Der Bundesfinanzhof (BFH) hat nun entschieden, dass der Freibetrag auch von Personen beansprucht werden kann, die mit dem Erblasser in gerader Linie verwandt und daher diesem gegenüber gesetzlich unterhaltsverpflichtet waren (z.B. Kinder).
Im vorliegenden Fall hatte eine Tochter ihre pflegebedürftige Mutter zehn Jahre vor ihrem Tod auf eigene Kosten gepflegt - das Pflegegeld betrug höchstens 700 € pro Monat. Nachdem die Mutter der Tochter unter anderem ein Bankguthaben von 785.543 € vererbt hatte (als Miterbin), berechnete das Finanzamt die Erbschaftsteuer ohne den Ansatz eines Pflege-Freibetrags. Das Amt verwies darauf, dass die Tochter der Mutter gegenüber gesetzlich zur Pflege und zum Unterhalt verpflichtet war und deshalb eine Freibetragsgewährung ausgeschlossen sei.
Der BFH sah dies anders und urteilte, dass eine gesetzliche Unterhaltspflicht der Freibetragsgewährung nicht entgegenstehen darf.
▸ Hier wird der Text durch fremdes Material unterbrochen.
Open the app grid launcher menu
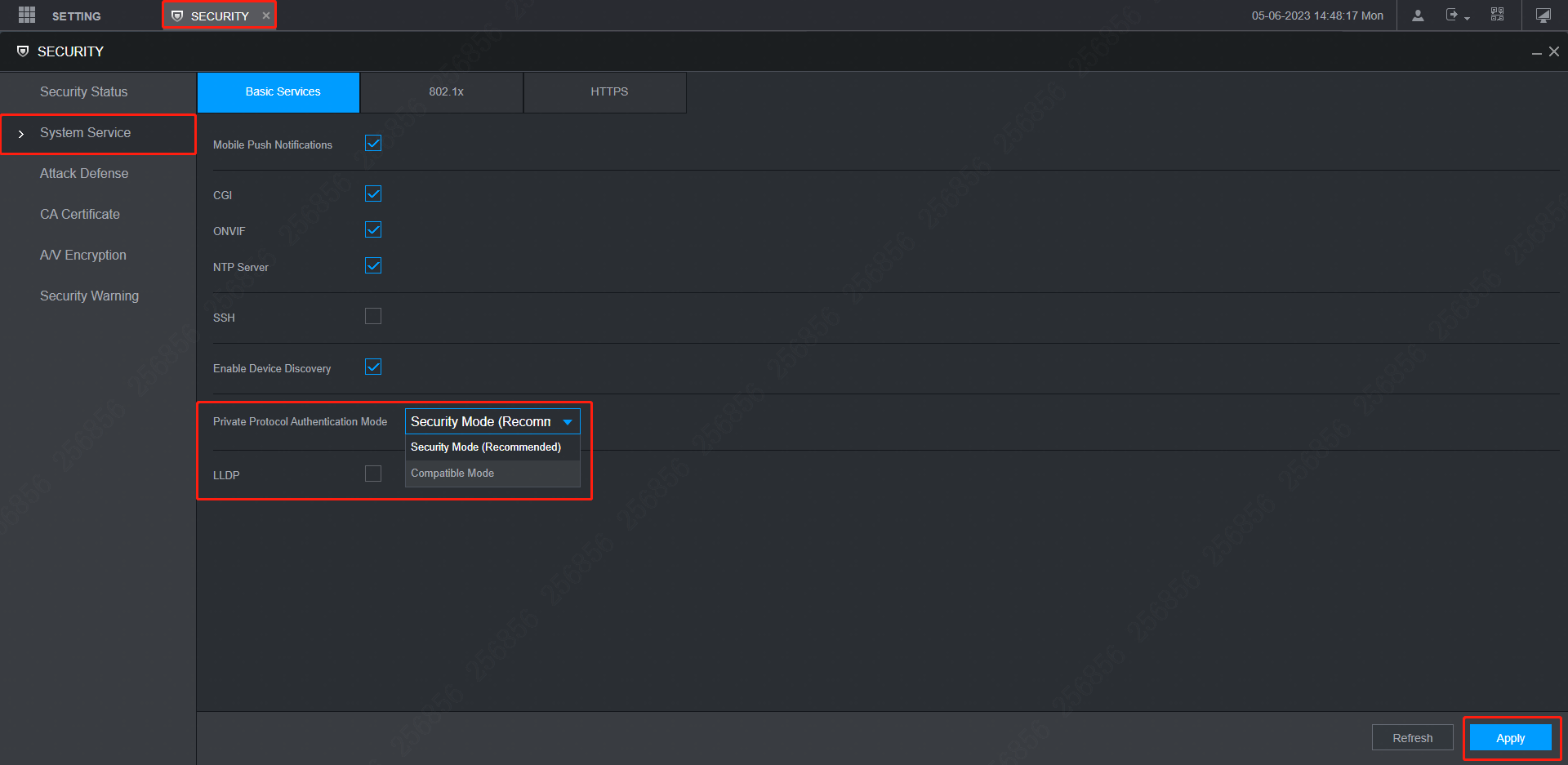This screenshot has height=765, width=1568. (x=25, y=15)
Sinn und Zweck des Freibetrags ist es, ein freiwilliges Opfer der pflegenden Person zu honorieren. Dieser gesetzlichen Zielrichtung entspricht es, den Freibetrag auch gesetzlich unterhaltsverpflichteten Personen wie Kindern zu gewähren. Würde man diesen Personenkreis ausschließen, liefe die Freibetragsregelung nahezu ins Leere, weil die Pflege innerhalb der Familie noch immer weit verbreitet ist.
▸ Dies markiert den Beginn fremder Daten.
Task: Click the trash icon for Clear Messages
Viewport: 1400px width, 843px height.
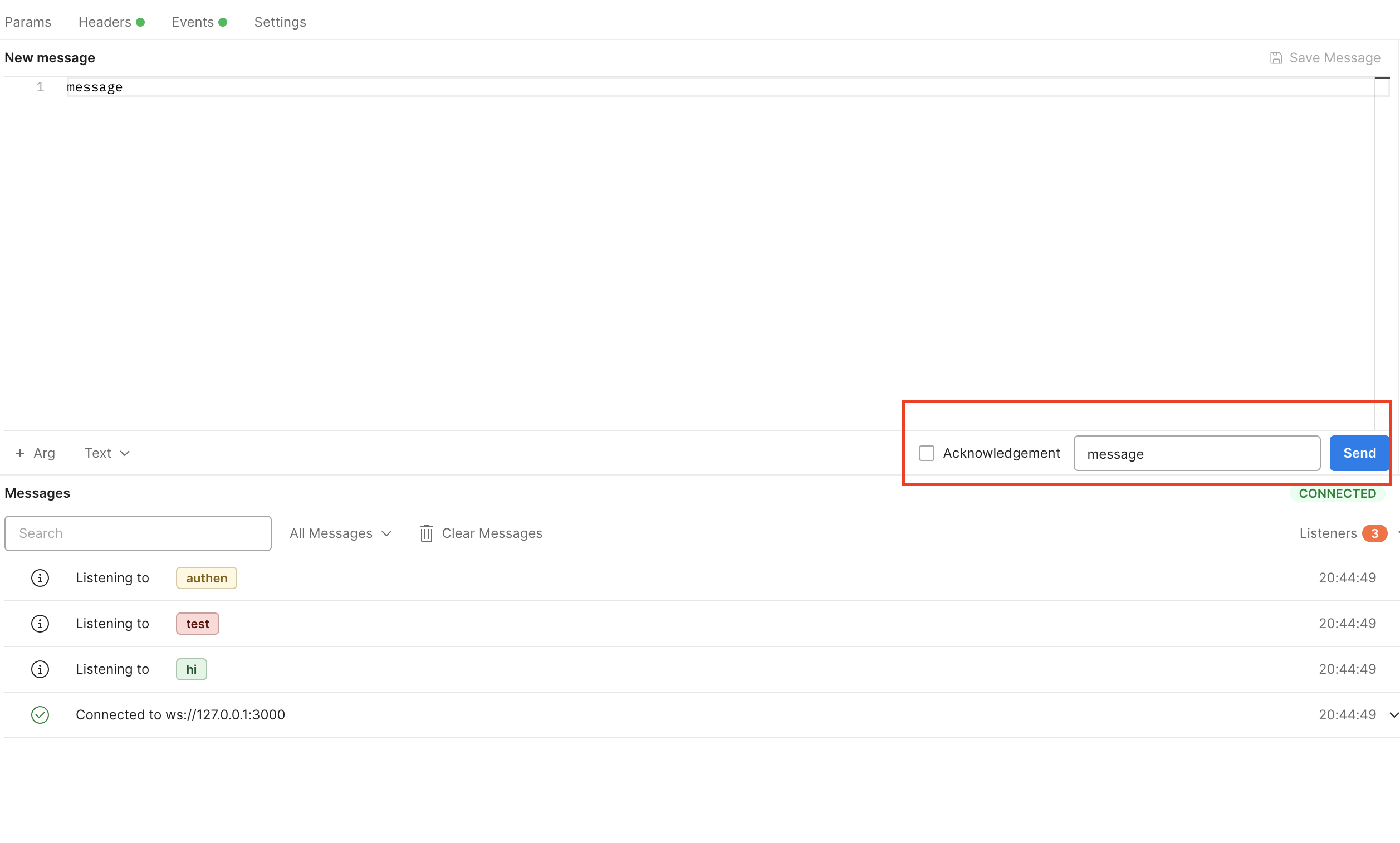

Hinweis: Der Entscheidung kommt große Praxisrelevanz sowohl für Erbfälle als auch für Schenkungen zu. Der BFH verwies darauf, dass die Finanzämter den Freibetrag auch ohne gesonderten Nachweis gewähren müssen, wenn die Pflegeleistungen - wie im Urteilsfall - langjährig und umfassend erbracht worden sind.